My book Mastering PostGIS and OpenStreetMap is available!

From Idea to Database: Define, Design, Repeat

By Ryan Lambert -- Published September 07, 2018

The database is one of the most critical components of most software projects. Planning for your database project should not be taken lightly. Failure rates in IT projects are unfortunately high; much of that problem is due to a lack of proper planning and design. Most of the database anti-patterns I previously wrote about can be avoided by understanding the system you need to build and designing it appropriately.

This post uses the PiWS project to illustrate the Define and Design approach I use throughout the initial development phases of any new database project. Most projects go through multiple iterations of define and design.

This post is part of the series PostgreSQL: From Idea to Database. This series uses the PiWS project for our example project, to read more about the PiWS, see my introductory post.

Project management, not optional

Anyone who has worked on a project with more than one person to design and build anything has heard this: "I forgot to tell you..." followed by some various change requirements. This could be something like adding a column to track eye color, or something major like calculating a zip code based on GPS coordinates.

Proper planning, design and consideration should always be done before writing code. This is especially important with databases; a database, unlike application code, cannot be simply "rebuilt" with new code. The data itself must be preserved, and that complicates the process.

Change requests will happen. You cannot stop this from happening, but by planning, designing, and asking questions up front you can reduce the frequency and severity of these events. Project management methodologies, such as Waterfall, Agile, and many others can provide a framework for managing your project.

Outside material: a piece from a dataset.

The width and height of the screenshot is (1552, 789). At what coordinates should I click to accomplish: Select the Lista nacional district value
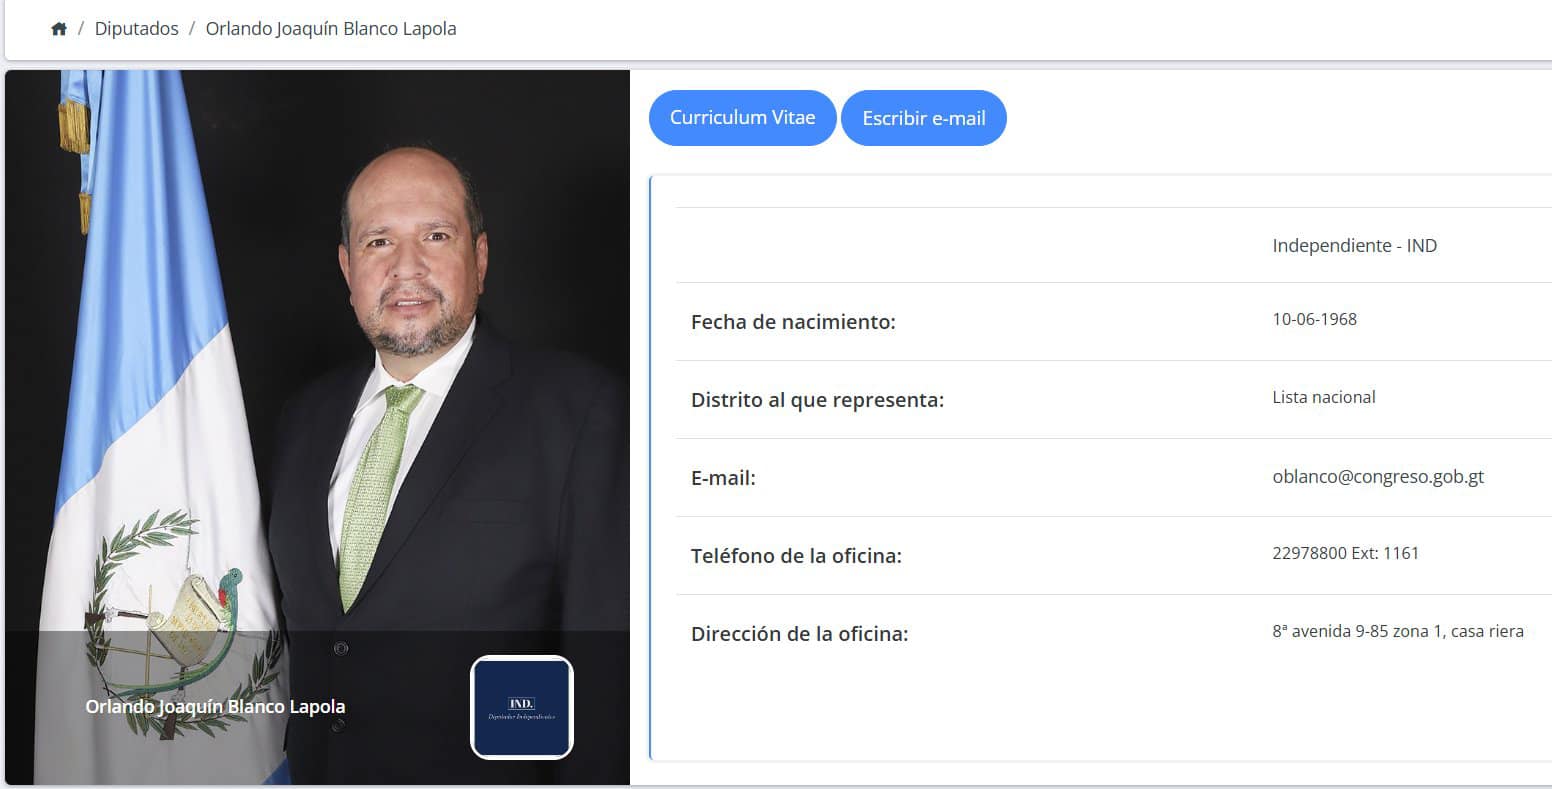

Waterfall vs. Agile vs. Reality pic.twitter.com/wkiC4i8FA8
— Mario Fusco 🇺🇳🇪🇺 (@mariofusco) August 25, 2018

Define

In the early stages of a project, there's a vague idea about what data you are going to store but not much else. Someone on the team might have a few rough sketches, notes, or existing spreadsheets but these will only scratch the surface of the details required to develop a database. With the PiWS, I knew we needed to capture data from a wide variety of environmental sensors, store that data for a long time (years), and be able to run complex analytical queries on it (when is the first frost each year?).

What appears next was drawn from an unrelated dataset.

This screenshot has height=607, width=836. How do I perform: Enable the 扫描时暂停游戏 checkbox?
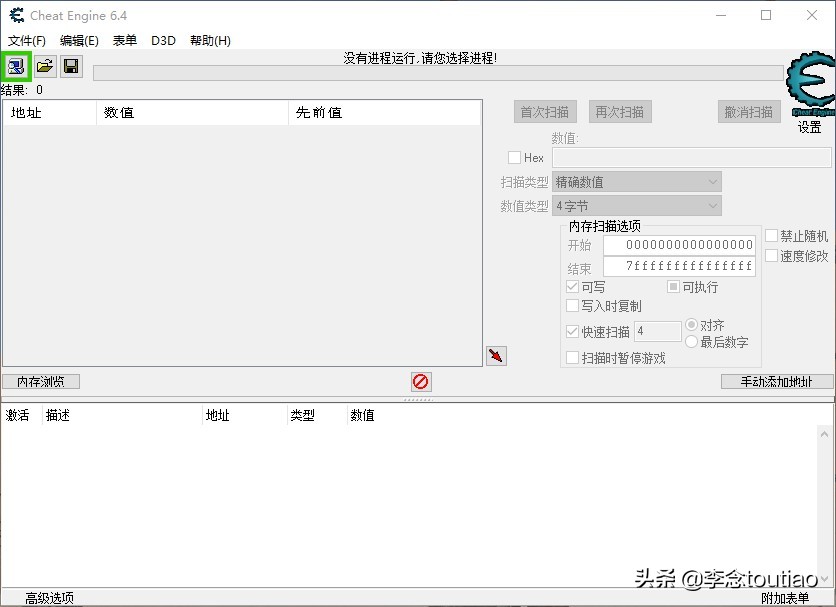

The define stage is all about communication. You must be listening to your end users, taking notes about what they need/want this database to be able to provide. Now is the time for your end users to have a "wish-list" mentality to daydream about the best possible vision. When a database hasn't even been created yet, it's still easy to change!

Notes collected during the define phase will be used to drive the design process and kick-start the documentation for the database you are planning to build. Ask leading questions to see where you end up!

80% of getting the answer you need is about knowing how to ask the right question.

Collecting details from Q&A

The following following table outlines some example questions and answers that may occur at this time. Coming up with the right questions is not easy, so expect that you will not get them all in one try.

Question	Answer
How will the data from the sensors come in to the database?	There's a Python program that receives the data from the sensors in real time and it needs somewhere to store the data.
How often is the data coming in?	Once every 5-15 seconds.
How many sensors will each PiWS have?	That depends. One goal for the PiWS is to be customizable and flexible. Right now we're planning on three sensors to start but would like to have 10 or more different sensors that could be connected.
What type of sensors are you working with?	Temperature, humidity, barometric pressure, wind speed....
It sounds like those should have numeric values for their data?	Yes.

What did we learn?

This Q&A oulined above provides a database developer with quite a few important details.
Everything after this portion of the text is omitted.